- _BLOC DE TEXTE_
──────
Un certain nombre de ces PME sont duales, c’est-à-dire qu’elles opèrent parallèlement pour le secteur civil, ce qui n’est pas sans poser un défi supplémentaire vu le peu de transparence dans ce domaine. Suite à la mobilisation des ONG sur le Yémen, la publication annuelle d’un rapport sur les exportations des biens à double usage a eu lieu cette année. Mais comme pour celui sur les exportations d’armes, il se révèle incomplet : le document compile des montants financiers agrégés par pays et grande catégorie de matériel, ce qui est évidemment trop vaste pour savoir ce qui est réellement exporté (7).

Cette porosité entre le civil et le militaire s’accroît en raison de la présence croissante de l’électronique dans l’armement. Il faut dire que la guerre a changé de nature. Elle se déroule désormais majoritairement en ville, mettant en jeu des forces spéciales ou des petits groupes d’intervention, équipés de drones, de robots et de blindés légers. Le but est moins de conquérir un territoire que de maintenir le contrôle sur la population aux moyens d’outils de surveillance (brouilleurs, systèmes d’interception des communications, etc.), dont la France s’est fait une spécialité. Le domaine de la surveillance numérique ne se restreint pas à l’étranger, elle s’étend aussi à nos villes à travers le concept de « smart city » (ville intelligente) qui dessine un réseau de capteurs, caméras et systèmes informatiques embarqués dans l’infrastructure urbaine (feux de circulation, vidéo-surveillance, portiques du métro, etc.). Ces systèmes sont reliés entre eux et capables de produire et traiter un grand nombre de données sur nos comportements.

Il existe donc une frontière toujours moins nette entre le domaine de la sécurité et celui de la défense. Des sociétés comme Delair, basée à Toulouse, ou Diodon Drone Technology, sont bien l’expression de ce brouillage. L’entreprise Delair livre des drones à la Côte d’Ivoire servant à la surveillance de la population ivoirienne et des groupes armées qui interceptent les communications des téléphones mobiles (8). Des exportations d’autant plus discutables que la société civile fait l’objet d’une répression régulière. Comme en 2020, où à l’approche de l’élection présidentielle, Alassane Ouattara s’accroche au pouvoir comme ses prédécesseurs. Des opposant·es manifestent et l’armée tire sur la foule causant une dizaine de morts et des centaines de blessé·es (9). D’autres pays peu démocratiques les utilisent : le Maroc via sa gendarmerie royale et la Garde nationale du Niger. Parallèlement, ces drones servent au secteur civil : EDF et la RTE (le gestionnaire du réseau de transport d’électricité) les utilisent pour veiller sur leur réseau.
──────
- _CONSIGNE_
Résumez en deux phrases le texte ci-dessus sur la porosité entre le civil et le militaire. La liste qui suit n'a aucun rapport avec le texte ci-dessus.
──────
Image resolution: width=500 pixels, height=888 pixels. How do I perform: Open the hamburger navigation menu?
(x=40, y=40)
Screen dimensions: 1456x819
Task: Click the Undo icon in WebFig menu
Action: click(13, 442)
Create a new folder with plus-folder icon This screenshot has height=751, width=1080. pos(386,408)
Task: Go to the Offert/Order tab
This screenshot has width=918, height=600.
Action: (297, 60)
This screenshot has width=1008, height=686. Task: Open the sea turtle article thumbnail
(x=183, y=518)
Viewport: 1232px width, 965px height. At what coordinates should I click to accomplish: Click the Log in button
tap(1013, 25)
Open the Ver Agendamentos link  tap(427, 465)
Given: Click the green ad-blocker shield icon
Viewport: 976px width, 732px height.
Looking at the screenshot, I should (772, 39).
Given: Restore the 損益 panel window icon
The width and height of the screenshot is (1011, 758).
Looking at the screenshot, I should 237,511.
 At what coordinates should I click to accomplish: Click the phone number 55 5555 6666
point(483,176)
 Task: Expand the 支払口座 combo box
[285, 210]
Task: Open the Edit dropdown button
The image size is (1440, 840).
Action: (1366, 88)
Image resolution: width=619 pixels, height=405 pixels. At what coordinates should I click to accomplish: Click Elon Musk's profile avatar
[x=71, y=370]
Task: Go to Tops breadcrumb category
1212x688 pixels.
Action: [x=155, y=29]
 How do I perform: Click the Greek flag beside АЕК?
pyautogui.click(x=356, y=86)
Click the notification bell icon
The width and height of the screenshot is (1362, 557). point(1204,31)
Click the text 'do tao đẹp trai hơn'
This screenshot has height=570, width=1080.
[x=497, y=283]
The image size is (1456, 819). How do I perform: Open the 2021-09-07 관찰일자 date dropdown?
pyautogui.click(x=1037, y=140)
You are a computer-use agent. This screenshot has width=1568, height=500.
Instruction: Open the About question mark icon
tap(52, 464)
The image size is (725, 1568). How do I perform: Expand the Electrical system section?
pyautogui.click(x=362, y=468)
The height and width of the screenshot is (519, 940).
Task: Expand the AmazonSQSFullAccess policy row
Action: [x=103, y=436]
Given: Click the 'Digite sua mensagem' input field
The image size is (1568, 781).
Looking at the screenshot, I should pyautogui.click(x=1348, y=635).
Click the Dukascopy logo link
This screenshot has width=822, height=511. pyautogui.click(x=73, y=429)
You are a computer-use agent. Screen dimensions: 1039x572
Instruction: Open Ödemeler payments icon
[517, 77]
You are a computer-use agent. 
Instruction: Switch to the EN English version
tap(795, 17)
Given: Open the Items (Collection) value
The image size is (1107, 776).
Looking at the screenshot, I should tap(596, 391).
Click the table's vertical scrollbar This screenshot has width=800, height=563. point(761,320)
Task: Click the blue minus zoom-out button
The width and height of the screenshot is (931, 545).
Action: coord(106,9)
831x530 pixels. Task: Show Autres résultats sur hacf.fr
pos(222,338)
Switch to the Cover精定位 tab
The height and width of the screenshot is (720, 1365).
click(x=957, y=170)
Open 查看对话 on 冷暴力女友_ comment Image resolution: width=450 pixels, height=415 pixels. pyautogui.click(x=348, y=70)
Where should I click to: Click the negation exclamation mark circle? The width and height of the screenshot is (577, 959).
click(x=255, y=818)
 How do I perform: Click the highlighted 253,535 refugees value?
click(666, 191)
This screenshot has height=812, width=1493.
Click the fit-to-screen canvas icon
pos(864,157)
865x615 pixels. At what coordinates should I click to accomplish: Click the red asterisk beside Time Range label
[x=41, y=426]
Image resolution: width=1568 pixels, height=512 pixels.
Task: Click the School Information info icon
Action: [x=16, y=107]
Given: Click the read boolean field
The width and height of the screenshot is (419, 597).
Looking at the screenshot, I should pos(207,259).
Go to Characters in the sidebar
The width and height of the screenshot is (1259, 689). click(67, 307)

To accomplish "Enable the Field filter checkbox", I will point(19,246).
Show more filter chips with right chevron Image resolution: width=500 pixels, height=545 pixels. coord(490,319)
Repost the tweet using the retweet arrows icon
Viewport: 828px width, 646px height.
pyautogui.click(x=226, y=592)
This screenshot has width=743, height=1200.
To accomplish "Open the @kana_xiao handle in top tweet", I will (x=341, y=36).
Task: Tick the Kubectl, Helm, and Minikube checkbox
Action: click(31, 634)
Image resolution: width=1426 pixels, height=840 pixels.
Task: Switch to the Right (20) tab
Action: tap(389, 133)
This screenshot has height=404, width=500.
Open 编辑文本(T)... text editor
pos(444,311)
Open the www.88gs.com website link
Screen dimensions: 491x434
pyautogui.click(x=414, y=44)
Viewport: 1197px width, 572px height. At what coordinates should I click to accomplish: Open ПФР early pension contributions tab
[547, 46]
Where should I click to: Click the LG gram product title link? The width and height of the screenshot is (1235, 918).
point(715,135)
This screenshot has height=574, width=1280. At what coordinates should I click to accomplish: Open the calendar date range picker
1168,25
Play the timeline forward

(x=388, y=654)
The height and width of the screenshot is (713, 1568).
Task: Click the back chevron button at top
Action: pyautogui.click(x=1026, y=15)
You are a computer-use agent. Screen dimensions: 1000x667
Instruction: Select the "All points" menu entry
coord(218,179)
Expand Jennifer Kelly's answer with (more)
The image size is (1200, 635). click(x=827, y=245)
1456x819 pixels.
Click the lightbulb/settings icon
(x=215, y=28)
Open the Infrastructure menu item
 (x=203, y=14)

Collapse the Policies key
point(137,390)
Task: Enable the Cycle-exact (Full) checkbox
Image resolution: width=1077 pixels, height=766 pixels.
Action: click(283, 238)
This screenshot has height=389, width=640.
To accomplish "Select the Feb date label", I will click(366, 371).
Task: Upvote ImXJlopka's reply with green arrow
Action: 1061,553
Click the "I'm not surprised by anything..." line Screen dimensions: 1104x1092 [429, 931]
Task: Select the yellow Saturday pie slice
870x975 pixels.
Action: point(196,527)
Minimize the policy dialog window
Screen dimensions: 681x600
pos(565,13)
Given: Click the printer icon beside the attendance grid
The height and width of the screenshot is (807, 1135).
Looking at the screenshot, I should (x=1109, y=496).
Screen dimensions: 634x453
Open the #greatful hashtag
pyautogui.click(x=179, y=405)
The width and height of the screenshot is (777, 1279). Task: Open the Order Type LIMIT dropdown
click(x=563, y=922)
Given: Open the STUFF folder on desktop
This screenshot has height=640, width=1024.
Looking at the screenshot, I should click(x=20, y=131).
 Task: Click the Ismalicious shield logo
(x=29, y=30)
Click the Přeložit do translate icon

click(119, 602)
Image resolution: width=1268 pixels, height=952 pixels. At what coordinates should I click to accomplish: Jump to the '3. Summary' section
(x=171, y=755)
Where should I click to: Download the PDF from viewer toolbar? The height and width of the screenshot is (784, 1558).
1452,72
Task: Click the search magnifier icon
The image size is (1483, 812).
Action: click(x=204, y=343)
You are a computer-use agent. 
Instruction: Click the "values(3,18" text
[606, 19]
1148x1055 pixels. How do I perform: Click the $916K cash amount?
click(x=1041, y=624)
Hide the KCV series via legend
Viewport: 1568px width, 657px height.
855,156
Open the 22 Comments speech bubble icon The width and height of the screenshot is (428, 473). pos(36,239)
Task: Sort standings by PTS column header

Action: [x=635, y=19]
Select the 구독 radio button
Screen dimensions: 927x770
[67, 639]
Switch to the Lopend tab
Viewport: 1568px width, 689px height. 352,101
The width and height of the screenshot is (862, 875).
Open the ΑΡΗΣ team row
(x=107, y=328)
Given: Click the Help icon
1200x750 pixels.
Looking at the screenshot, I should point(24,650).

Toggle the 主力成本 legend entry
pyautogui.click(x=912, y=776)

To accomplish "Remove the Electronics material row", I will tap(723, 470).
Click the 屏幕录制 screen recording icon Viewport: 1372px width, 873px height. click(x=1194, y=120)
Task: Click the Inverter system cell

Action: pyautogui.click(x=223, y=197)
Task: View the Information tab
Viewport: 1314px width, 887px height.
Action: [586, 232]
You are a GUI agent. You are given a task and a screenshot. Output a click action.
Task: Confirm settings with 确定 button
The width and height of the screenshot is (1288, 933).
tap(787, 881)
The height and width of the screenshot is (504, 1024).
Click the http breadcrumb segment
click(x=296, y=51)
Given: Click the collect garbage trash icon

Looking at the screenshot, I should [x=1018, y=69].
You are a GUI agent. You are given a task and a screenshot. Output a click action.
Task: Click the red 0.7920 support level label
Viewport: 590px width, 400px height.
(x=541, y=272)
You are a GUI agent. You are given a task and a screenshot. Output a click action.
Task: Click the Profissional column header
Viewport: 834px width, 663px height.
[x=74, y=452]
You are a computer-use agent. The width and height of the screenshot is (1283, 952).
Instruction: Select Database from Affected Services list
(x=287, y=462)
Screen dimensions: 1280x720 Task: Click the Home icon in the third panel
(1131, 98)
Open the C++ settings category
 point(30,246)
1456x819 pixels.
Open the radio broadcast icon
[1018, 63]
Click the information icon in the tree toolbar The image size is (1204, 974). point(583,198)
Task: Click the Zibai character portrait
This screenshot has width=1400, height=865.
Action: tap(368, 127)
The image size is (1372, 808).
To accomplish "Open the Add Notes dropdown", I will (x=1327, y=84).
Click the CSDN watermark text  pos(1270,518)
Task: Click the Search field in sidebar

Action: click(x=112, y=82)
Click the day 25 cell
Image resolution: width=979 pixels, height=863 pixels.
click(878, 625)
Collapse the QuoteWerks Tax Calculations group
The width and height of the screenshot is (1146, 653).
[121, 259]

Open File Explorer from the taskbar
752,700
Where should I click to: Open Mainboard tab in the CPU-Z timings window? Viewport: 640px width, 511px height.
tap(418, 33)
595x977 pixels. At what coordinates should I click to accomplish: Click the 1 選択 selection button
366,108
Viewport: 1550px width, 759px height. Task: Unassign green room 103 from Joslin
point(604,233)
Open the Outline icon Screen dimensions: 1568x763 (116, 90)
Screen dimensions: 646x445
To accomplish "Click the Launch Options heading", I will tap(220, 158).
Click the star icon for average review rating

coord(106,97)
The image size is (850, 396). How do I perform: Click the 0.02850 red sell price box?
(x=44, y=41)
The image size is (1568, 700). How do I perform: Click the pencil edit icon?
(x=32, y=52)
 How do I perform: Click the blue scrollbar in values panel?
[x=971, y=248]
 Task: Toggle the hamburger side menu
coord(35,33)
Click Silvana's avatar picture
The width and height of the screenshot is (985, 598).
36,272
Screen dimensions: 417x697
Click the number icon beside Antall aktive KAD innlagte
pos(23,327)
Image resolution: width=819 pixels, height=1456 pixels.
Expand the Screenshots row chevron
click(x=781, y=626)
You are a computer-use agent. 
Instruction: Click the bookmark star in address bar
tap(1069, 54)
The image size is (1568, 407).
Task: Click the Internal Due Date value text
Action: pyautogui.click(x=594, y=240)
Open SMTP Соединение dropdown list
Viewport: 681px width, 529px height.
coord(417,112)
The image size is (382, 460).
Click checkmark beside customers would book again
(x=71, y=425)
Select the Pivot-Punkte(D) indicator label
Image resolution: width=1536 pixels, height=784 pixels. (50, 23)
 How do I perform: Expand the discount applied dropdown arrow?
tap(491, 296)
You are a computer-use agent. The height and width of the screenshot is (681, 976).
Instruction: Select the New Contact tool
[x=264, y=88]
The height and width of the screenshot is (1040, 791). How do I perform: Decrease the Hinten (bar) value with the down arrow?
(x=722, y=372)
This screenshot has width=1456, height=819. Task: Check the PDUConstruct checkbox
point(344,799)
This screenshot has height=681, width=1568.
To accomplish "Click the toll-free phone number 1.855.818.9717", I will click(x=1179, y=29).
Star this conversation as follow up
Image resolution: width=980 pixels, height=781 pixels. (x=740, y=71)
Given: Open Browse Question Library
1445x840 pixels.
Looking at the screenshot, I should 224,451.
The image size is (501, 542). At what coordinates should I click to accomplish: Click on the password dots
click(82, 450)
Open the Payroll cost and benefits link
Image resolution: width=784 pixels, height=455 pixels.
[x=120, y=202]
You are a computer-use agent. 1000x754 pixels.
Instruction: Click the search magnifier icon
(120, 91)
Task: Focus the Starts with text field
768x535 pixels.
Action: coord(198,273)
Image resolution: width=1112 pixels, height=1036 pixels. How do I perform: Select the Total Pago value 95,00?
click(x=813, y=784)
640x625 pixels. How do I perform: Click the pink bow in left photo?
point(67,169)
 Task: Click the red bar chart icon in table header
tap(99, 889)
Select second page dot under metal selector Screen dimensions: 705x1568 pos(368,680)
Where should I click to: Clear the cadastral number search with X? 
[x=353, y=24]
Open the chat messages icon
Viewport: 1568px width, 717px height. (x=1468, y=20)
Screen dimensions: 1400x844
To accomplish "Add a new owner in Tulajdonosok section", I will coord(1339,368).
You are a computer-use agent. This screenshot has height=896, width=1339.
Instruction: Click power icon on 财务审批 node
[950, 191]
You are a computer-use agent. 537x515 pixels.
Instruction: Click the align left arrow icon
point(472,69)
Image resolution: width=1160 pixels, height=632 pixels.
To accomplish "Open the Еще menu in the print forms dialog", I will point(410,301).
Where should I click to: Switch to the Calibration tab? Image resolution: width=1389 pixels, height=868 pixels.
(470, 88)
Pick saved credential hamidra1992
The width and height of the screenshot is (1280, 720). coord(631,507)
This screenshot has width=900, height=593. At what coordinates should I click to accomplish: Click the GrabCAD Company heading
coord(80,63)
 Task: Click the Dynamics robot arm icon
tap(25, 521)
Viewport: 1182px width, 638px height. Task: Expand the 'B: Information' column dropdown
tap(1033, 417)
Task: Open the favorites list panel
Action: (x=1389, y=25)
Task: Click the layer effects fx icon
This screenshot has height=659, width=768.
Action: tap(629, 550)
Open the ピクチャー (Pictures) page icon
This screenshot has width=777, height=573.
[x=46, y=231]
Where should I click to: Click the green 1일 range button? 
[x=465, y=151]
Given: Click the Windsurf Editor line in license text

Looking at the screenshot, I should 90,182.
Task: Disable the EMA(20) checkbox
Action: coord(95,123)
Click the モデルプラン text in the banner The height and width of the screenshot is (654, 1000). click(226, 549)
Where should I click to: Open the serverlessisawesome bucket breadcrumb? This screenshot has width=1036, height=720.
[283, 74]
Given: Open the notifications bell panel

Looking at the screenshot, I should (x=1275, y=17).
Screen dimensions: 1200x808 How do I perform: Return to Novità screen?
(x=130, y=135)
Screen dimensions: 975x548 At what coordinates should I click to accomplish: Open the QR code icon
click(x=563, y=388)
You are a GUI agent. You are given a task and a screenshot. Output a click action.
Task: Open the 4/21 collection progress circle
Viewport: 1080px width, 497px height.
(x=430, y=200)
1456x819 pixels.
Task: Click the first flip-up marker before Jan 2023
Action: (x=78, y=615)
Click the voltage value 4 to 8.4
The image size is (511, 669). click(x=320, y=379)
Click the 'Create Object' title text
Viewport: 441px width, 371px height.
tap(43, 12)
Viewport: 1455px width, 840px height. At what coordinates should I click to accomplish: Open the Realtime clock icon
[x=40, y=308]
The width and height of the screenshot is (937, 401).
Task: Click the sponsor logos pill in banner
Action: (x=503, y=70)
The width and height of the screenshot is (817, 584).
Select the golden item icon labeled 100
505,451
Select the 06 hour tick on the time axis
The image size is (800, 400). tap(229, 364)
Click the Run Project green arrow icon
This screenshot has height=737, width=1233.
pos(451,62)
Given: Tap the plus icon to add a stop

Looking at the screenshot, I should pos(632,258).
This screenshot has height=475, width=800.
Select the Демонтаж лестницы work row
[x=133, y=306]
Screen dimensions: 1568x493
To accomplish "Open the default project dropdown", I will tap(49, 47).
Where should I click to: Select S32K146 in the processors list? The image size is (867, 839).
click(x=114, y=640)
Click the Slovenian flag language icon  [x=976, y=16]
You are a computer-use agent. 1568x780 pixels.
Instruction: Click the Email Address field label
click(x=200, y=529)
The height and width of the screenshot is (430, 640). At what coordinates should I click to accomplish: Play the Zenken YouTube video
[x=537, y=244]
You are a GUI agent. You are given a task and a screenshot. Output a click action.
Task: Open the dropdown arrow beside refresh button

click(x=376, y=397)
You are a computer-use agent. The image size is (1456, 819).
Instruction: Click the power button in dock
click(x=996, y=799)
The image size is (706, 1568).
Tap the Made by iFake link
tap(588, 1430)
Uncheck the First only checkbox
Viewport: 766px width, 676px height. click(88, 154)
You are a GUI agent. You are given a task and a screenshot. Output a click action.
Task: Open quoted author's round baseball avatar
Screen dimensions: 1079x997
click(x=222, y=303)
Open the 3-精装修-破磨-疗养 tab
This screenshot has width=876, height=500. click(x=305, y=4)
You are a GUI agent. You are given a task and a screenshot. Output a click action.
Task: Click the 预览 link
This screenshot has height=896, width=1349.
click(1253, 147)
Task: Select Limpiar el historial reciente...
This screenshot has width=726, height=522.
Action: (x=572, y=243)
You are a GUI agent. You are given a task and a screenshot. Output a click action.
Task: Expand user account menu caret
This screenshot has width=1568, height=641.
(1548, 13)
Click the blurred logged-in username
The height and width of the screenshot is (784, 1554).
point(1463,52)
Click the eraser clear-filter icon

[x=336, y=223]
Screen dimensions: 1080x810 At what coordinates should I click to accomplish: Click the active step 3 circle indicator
──────
- _RÉSULTAT ATTENDU_
Un certain nombre de PME opèrent à la fois pour le secteur civil et pour le secteur militaire, et le rapport annuel sur les exportations de biens à double usage publié cette année reste incomplet. Ce brouillage s'accroît avec l'électronique dans l'armement et la surveillance de la population, comme le montre Delair, qui livre à la Côte d'Ivoire des drones de surveillance également employés au Maroc, au Niger et, dans le civil, par EDF et RTE.